We recommend that you keep a copy of all documents for yourself.
There is no filing fee to obtain parole in this situation. There is a $380 filing fee for the Request for Employment Authorization, Form I-765. Either you or the employer may pay this fee.
You may submit a Request for Fee Waiver, Form I-912, along with your I-765 request if you are unable to pay the filing fee.
How to Submit a Parole and Work Authorization Request
Please see the table below for instructions on how to submit your request.
If you are in Saipan
If you are in Rota or Tinian
You can drop off your request for parole, EAD and fee waiver at the USCIS Office in Saipan. These requests will be accepted only on a drop-off basis. When you drop off your request at the USCIS Office, no one will be available to answer questions about it unless you have an InfoPass appointment.
You must mail your request to:
Sirena Plaza, Suite 100
108 Hernan Cortez Avenue
Hagatna, Guam 96910
ATTN: I-129 Parole, EAD - CNMI
When to Submit
You need to submit your package as soon as possible. We strongly suggest that the package be sent by October 14, 2011. USCIS is committed to processing them requests as quickly as possible, and has made arrangements to input the applications in Guam and process as a special group at our National Benefits Center in order to address the unique situation in the CNMI.
Parole and Work Authorization Validity
USCIS will grant parole and EADs in these instances for a period of 120 days.
When You Can Start Working
You can continue to work under your current umbrella or other work permit until November 27, 2011 (or the expiration date of that authorization, if earlier).

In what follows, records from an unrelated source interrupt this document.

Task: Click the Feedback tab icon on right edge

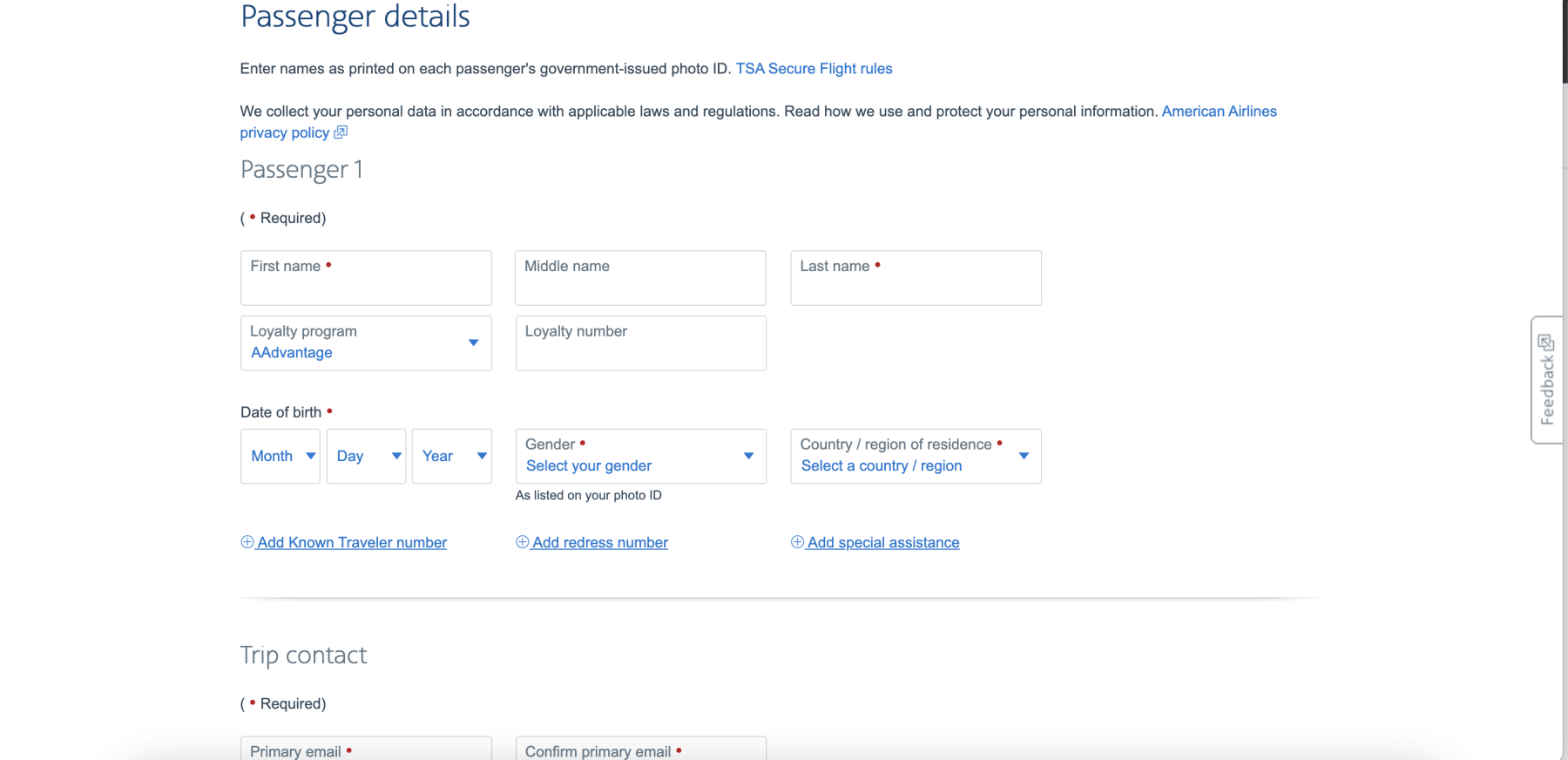Action: [1546, 343]
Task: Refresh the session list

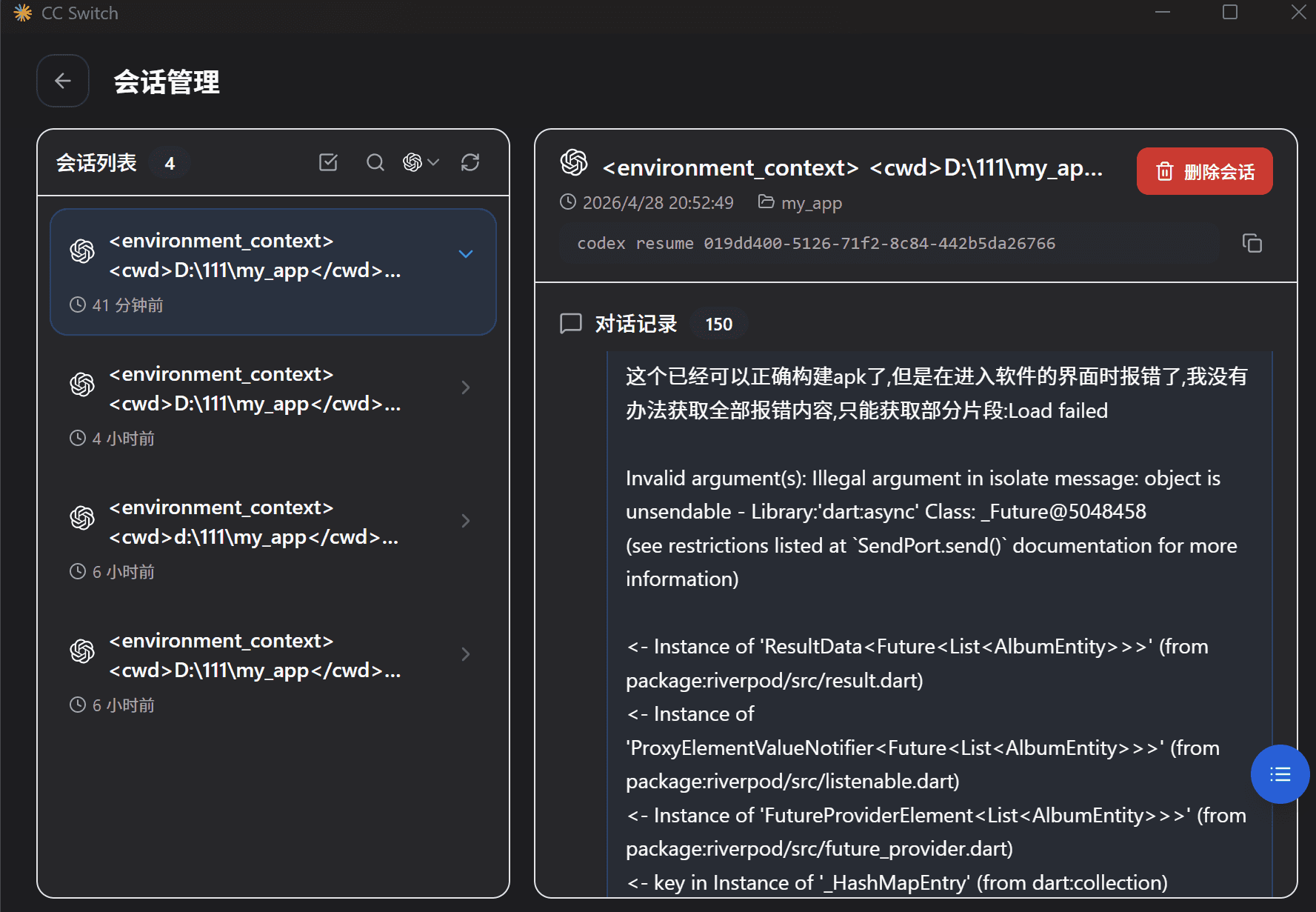Action: click(x=470, y=162)
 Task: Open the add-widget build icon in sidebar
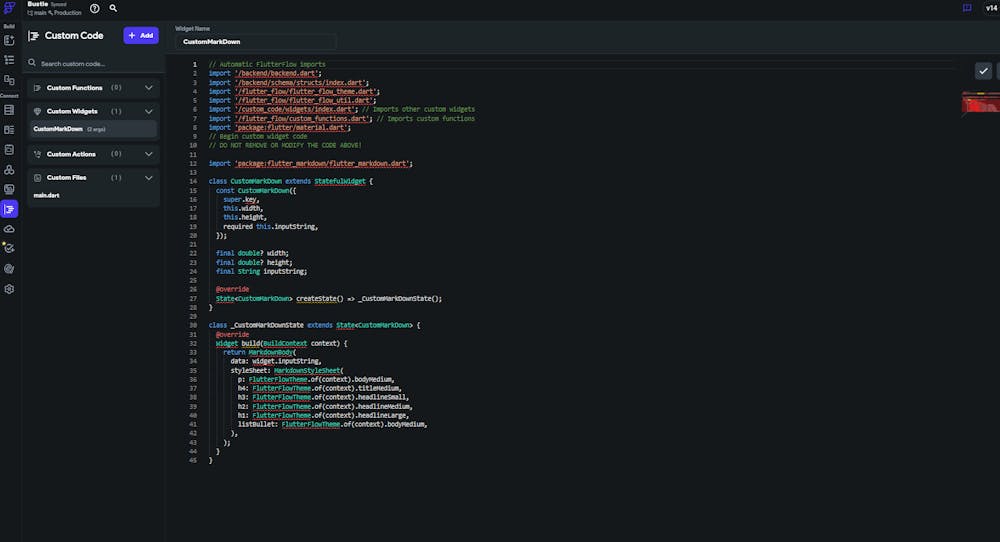tap(9, 40)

Once you have been issued parole and your EAD is granted, you may continue to work in your current position until a decision is made on your petition.
You may only work for the employer filing the Form I-129 on your behalf, until that petition is adjudicated by USCIS.

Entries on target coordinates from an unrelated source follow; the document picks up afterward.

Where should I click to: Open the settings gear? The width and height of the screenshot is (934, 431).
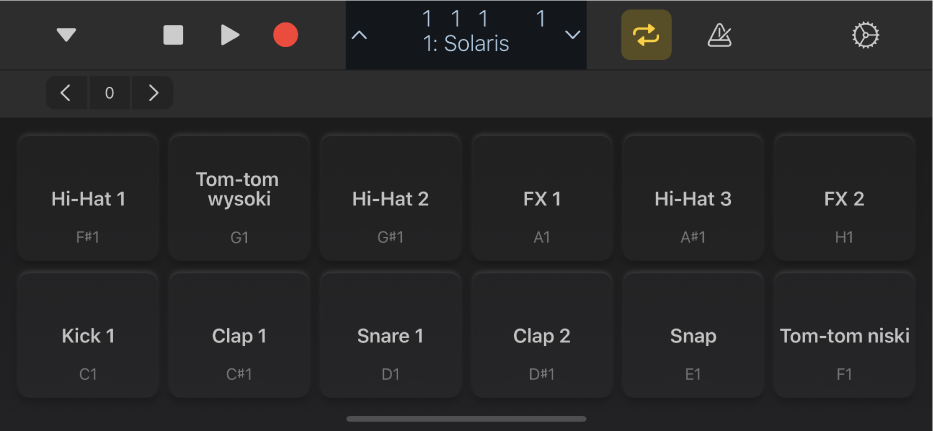pyautogui.click(x=865, y=36)
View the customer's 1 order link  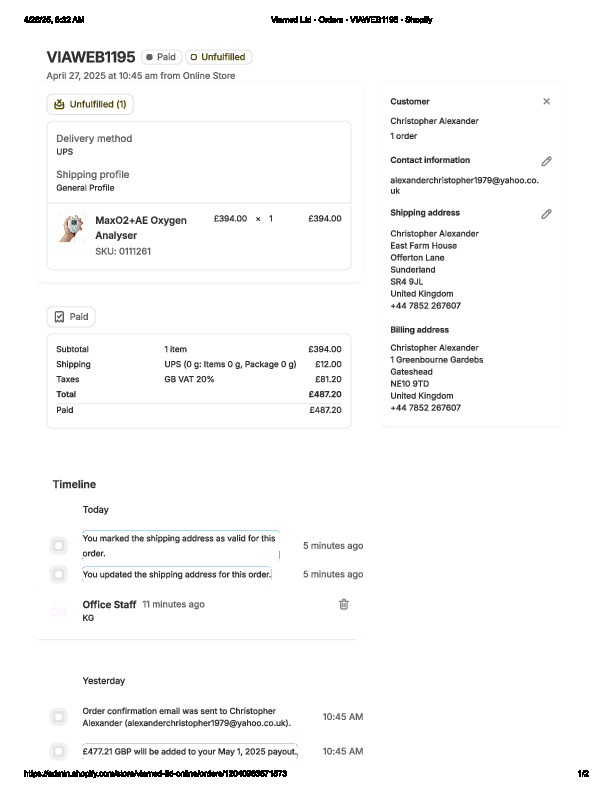(x=404, y=136)
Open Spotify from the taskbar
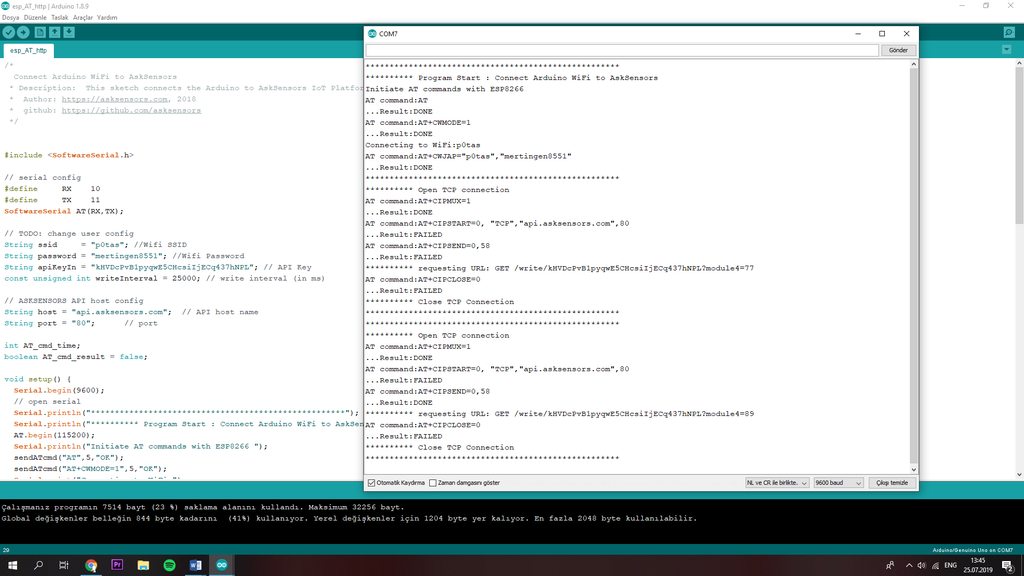The image size is (1024, 576). tap(169, 565)
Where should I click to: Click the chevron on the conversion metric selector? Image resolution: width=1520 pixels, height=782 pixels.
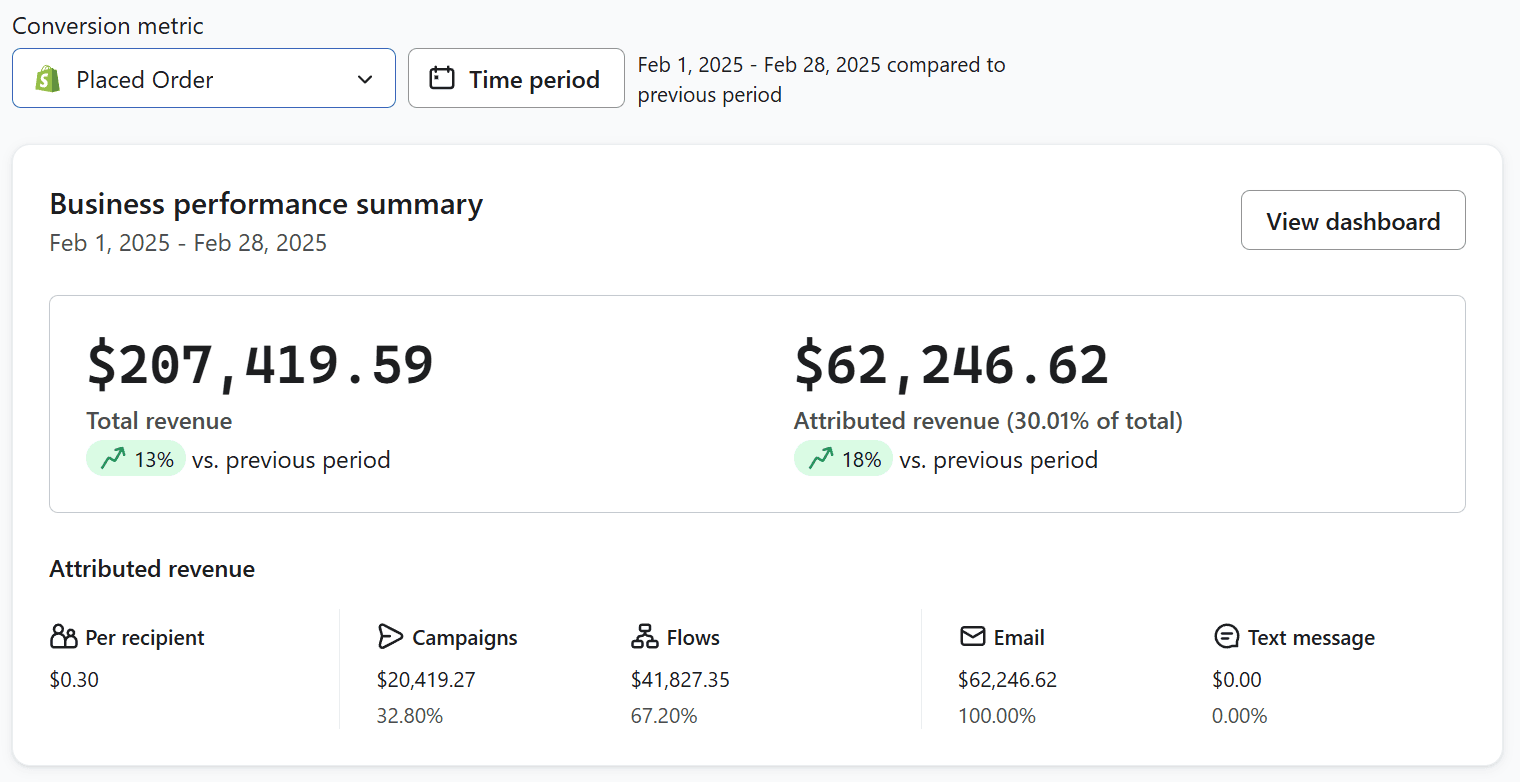click(364, 78)
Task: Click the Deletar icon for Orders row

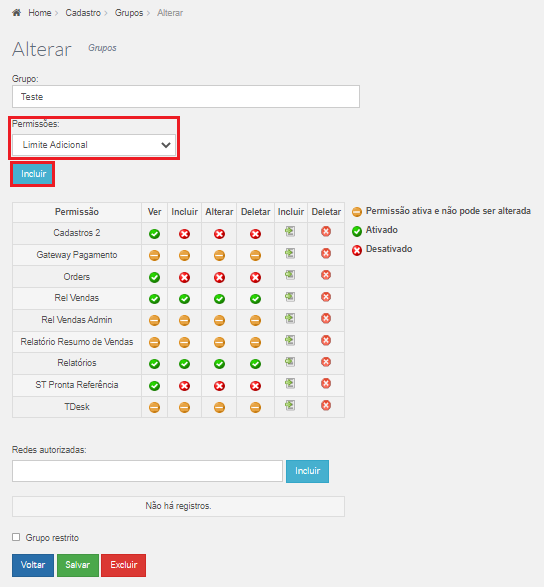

If you are a worker eligible for parole under this guidance, you may also request parole for your spouse and dependent children (under the age of 21) who are lawfully present in the CNMI. You must submit the following information regarding any family member requesting parole along with you:
A letter or affidavit signed by the family member requesting parole, or signed by you if the family member is a child under 18
A copy of a valid identity document, such as a passport biographic page (with photo, date of birth and expiration date)
A copy of any Form I-94 (front and back), umbrella permit, and/or other document showing current lawful presence in the CNMI.
This parole will allow your family member to remain with the worker lawfully in the CNMI after Nov. 27, 2011, but does not authorize employment. Work authorization will not be granted to paroled family members. If you and your spouse are both eligible for parole and work authorization as workers under this guidance, you should file separate requests as such.
You may not travel to any other part of the United States. If you need to travel, you should provide necessary details when requesting your parole, and USCIS will consider whether to authorize this travel as part of your parole.
On Oct. 5, 2011, USCIS announced that parole will be made available for individuals waiting for a decision on a nonimmigrant employment-based petition. The decision to provide parole for this particular group came in response to input received from the public during USCIS outreach sessions from September 20-30. Employers and workers were concerned that businesses would have to close if the benefiting employees had to leave the CNMI to await decisions on their employer’s I-129 petitions. There was particular concern about a negative impact on schools and hospitals. USCIS made this decision based on the importance of supporting movement into regular employment-based nonimmigrant categories under the Immigration and Nationality Act (INA). All USCIS parole decisions are made on a case by case basis based on urgent humanitarian reasons or significant public benefit.